Es gibt keine gute Fleischproduktion
Die Fleischindustrie ist ein gigantischer kapitalistischer Wirtschaftszweig, welcher auf Kosten von Mensch, Tier und Umwelt riesige Profite einfährt. Jahr für Jahr werden in der Schweiz 70 Millionen Tiere geschlachtet und dabei Umsätze von rund 10 Milliarden Franken erwirtschaftet. Richtlinien und Gesetze zum Schutz der Tiere werden ignoriert wo es nur geht, wie Undercover-Recherchen immer wieder zeigen. Die Fleischkonzerne nehmen die Bussen gegen Verstösse in Kauf. Erkämpfte Verbesserungen der Arbeitsbedingungen werden von den Bossen der Fleischkonzerne zudem umgangen und mit Füssen getreten. So ist zum Beispiel bekannt, dass vermehrt temporäre Arbeitskräfte eingestellt werden, weil diese u.a. weniger Ansprüche auf Krankentaggeld haben. Und bei der Verpestung der Umwelt spielt die Tierindustrie eine entscheidende Rolle. So sind zum Beispiel die fünf grössten Fleisch- und Molkereikonzerne gemeinsam für mehr Treibhausgas-Emissionen pro Jahr verantwortlich als die Ölkonzerne Exxon-Mobil, Shell oder BP.
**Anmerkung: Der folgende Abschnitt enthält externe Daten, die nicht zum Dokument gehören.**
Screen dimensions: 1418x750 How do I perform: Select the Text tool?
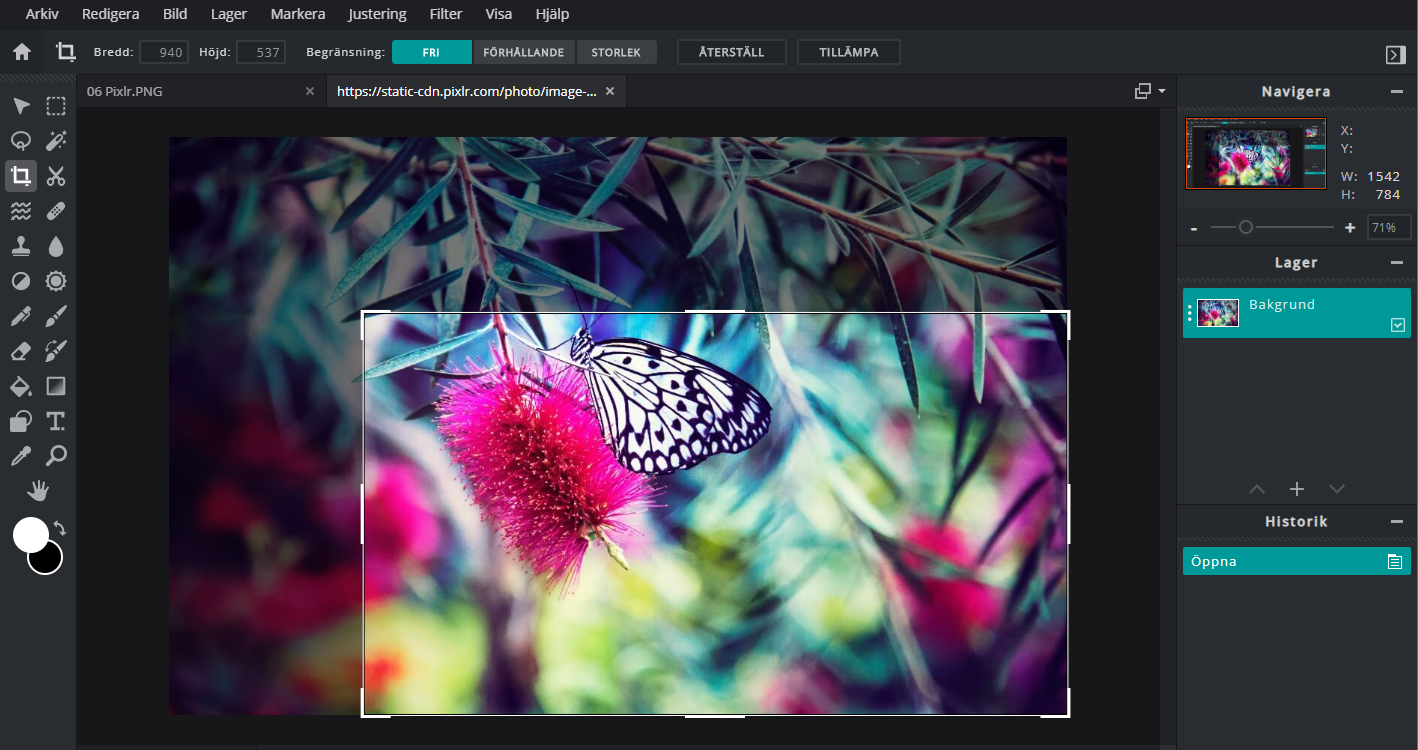coord(56,421)
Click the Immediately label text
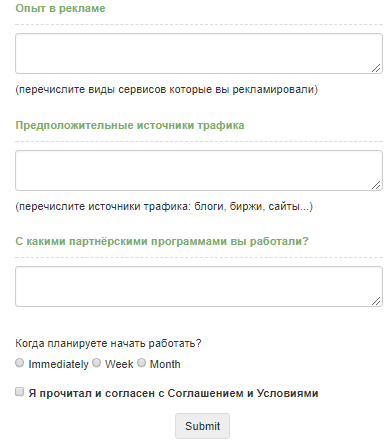This screenshot has width=390, height=443. [x=58, y=364]
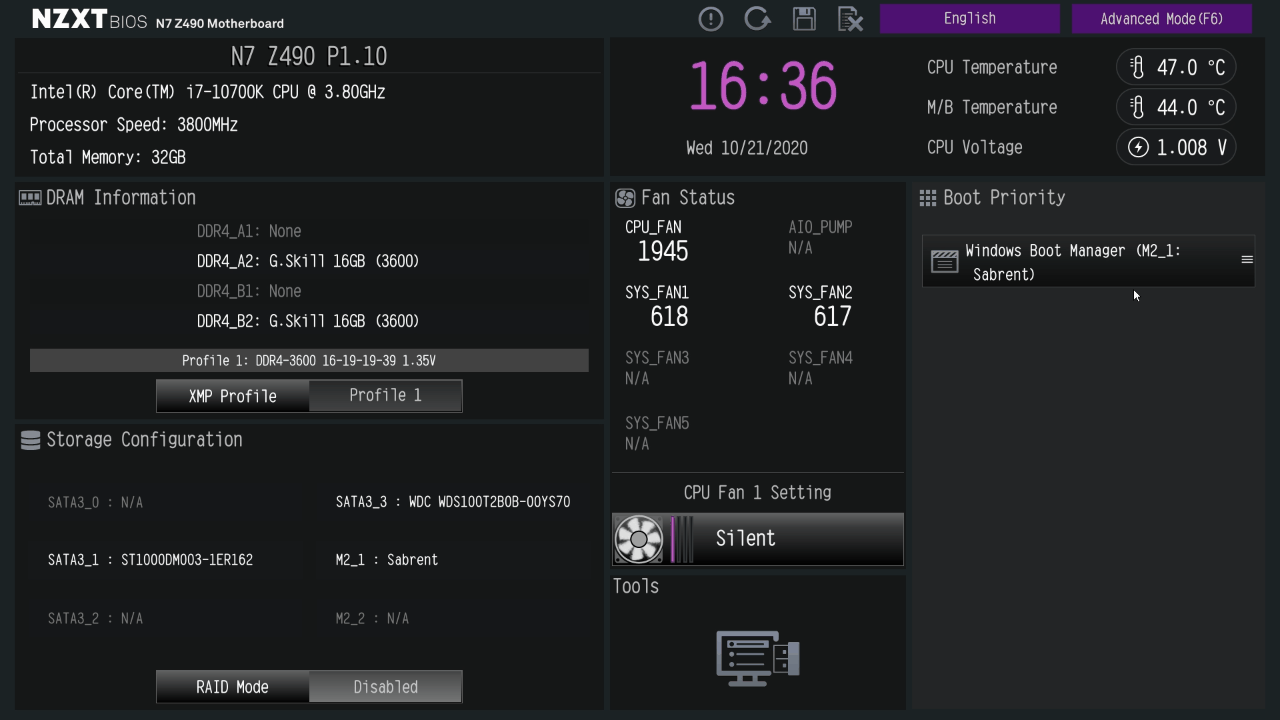1280x720 pixels.
Task: Toggle XMP Profile to Profile 1
Action: [385, 396]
Den jetzigen Zustand aufheben
Wenn wir die Tiere aus ihrem unwürdigen Dasein als Ware und Nutztiere befreien wollen, führt uns dies notwendig zur Konfrontation und zur Auseinandersetzung mit den nackten Geschäftsinteressen der Fleischbosse und ihrer Industrien. Wir sind der Überzeugung, dass es dafür eine kämpferische und klassenbewusste Kampagne gegen die Profiteure des menschlichen und tierischen Elends in den Schlachtfabriken bedarf. Dabei müssen wir nicht nur die Lügen des tierschutzkonformen Schlachtens zurückweisen, sondern den Kampf für die Befreiung der Tiere in einen umfassenden Kampf zur Überwindung des Kapitalismus einbinden. Letztlich muss sich eine revolutionäre Realpolitik für die Befreiung von Mensch, Tier und Natur daran orientieren, den Kapitalisten das Handwerk zu legen und sie zu enteignen. Denn erst wenn die Produktionsmittel in unseren Händen sind, können wir entscheiden, was und wie produziert werden soll.

Schluss mit dem Profit auf Kosten von Mensch, Tier und Natur!
Fleischindustrie enteignen! Kapitalismus abschaffen!